===== Given data =====
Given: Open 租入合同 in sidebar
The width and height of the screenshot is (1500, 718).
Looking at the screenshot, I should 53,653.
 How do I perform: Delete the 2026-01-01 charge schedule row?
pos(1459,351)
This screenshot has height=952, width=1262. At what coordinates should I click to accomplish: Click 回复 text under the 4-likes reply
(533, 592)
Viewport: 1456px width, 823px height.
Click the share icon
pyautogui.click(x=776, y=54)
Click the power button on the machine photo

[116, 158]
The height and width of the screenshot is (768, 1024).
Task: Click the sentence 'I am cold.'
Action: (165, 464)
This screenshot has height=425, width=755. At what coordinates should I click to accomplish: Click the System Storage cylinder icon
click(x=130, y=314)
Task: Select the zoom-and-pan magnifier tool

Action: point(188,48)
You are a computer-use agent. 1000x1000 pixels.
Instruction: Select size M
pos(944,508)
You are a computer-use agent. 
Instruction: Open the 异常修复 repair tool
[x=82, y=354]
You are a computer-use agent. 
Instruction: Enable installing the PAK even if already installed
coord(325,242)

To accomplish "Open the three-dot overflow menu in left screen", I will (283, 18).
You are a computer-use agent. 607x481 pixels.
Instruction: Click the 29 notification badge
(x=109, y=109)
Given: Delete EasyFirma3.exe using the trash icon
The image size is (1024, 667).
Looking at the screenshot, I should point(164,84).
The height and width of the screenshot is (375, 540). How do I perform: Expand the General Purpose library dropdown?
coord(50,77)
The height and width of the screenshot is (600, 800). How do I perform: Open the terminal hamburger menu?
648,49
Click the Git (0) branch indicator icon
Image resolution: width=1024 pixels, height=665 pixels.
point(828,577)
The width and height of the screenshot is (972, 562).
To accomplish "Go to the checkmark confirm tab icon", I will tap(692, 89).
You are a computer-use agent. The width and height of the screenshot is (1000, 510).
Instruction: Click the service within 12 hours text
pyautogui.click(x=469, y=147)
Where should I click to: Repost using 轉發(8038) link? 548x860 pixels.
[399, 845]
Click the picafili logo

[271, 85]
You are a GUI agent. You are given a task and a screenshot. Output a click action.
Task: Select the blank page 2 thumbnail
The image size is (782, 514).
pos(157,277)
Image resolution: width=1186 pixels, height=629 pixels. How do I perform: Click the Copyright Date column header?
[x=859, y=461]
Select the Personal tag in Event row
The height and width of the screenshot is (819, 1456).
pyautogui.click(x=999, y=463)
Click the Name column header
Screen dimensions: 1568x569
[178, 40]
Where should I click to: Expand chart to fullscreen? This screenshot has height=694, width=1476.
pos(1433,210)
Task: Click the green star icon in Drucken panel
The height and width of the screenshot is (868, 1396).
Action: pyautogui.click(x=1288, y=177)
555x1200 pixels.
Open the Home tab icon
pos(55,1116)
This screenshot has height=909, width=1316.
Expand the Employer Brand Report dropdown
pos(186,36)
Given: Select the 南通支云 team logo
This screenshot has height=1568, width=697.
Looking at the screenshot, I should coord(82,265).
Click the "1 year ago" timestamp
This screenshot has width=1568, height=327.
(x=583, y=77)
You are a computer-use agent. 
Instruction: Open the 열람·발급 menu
=====
▶ [Work task]
Your job is to restate all of the data word for word.

▶ [Result for this exercise]
Given: Open 租入合同 in sidebar
The width and height of the screenshot is (1500, 718).
Looking at the screenshot, I should 53,653.
 How do I perform: Delete the 2026-01-01 charge schedule row?
pos(1459,351)
This screenshot has height=952, width=1262. At what coordinates should I click to accomplish: Click 回复 text under the 4-likes reply
(533, 592)
Viewport: 1456px width, 823px height.
Click the share icon
pyautogui.click(x=776, y=54)
Click the power button on the machine photo

[116, 158]
The height and width of the screenshot is (768, 1024).
Task: Click the sentence 'I am cold.'
Action: (165, 464)
This screenshot has height=425, width=755. At what coordinates should I click to accomplish: Click the System Storage cylinder icon
click(x=130, y=314)
Task: Select the zoom-and-pan magnifier tool

Action: point(188,48)
You are a computer-use agent. 1000x1000 pixels.
Instruction: Select size M
pos(944,508)
You are a computer-use agent. 
Instruction: Open the 异常修复 repair tool
[x=82, y=354]
You are a computer-use agent. 
Instruction: Enable installing the PAK even if already installed
coord(325,242)

To accomplish "Open the three-dot overflow menu in left screen", I will (283, 18).
You are a computer-use agent. 607x481 pixels.
Instruction: Click the 29 notification badge
(x=109, y=109)
Given: Delete EasyFirma3.exe using the trash icon
The image size is (1024, 667).
Looking at the screenshot, I should point(164,84).
The height and width of the screenshot is (375, 540). How do I perform: Expand the General Purpose library dropdown?
coord(50,77)
The height and width of the screenshot is (600, 800). How do I perform: Open the terminal hamburger menu?
648,49
Click the Git (0) branch indicator icon
Image resolution: width=1024 pixels, height=665 pixels.
point(828,577)
The width and height of the screenshot is (972, 562).
To accomplish "Go to the checkmark confirm tab icon", I will tap(692, 89).
You are a computer-use agent. The width and height of the screenshot is (1000, 510).
Instruction: Click the service within 12 hours text
pyautogui.click(x=469, y=147)
Where should I click to: Repost using 轉發(8038) link? 548x860 pixels.
[399, 845]
Click the picafili logo

[271, 85]
You are a GUI agent. You are given a task and a screenshot. Output a click action.
Task: Select the blank page 2 thumbnail
The image size is (782, 514).
pos(157,277)
Image resolution: width=1186 pixels, height=629 pixels. How do I perform: Click the Copyright Date column header?
[x=859, y=461]
Select the Personal tag in Event row
The height and width of the screenshot is (819, 1456).
pyautogui.click(x=999, y=463)
Click the Name column header
Screen dimensions: 1568x569
[178, 40]
Where should I click to: Expand chart to fullscreen? This screenshot has height=694, width=1476.
pos(1433,210)
Task: Click the green star icon in Drucken panel
The height and width of the screenshot is (868, 1396).
Action: pyautogui.click(x=1288, y=177)
555x1200 pixels.
Open the Home tab icon
pos(55,1116)
This screenshot has height=909, width=1316.
Expand the Employer Brand Report dropdown
pos(186,36)
Given: Select the 南通支云 team logo
This screenshot has height=1568, width=697.
Looking at the screenshot, I should coord(82,265).
Click the "1 year ago" timestamp
This screenshot has width=1568, height=327.
(x=583, y=77)
You are a computer-use agent. 
Instruction: Open the 열람·발급 menu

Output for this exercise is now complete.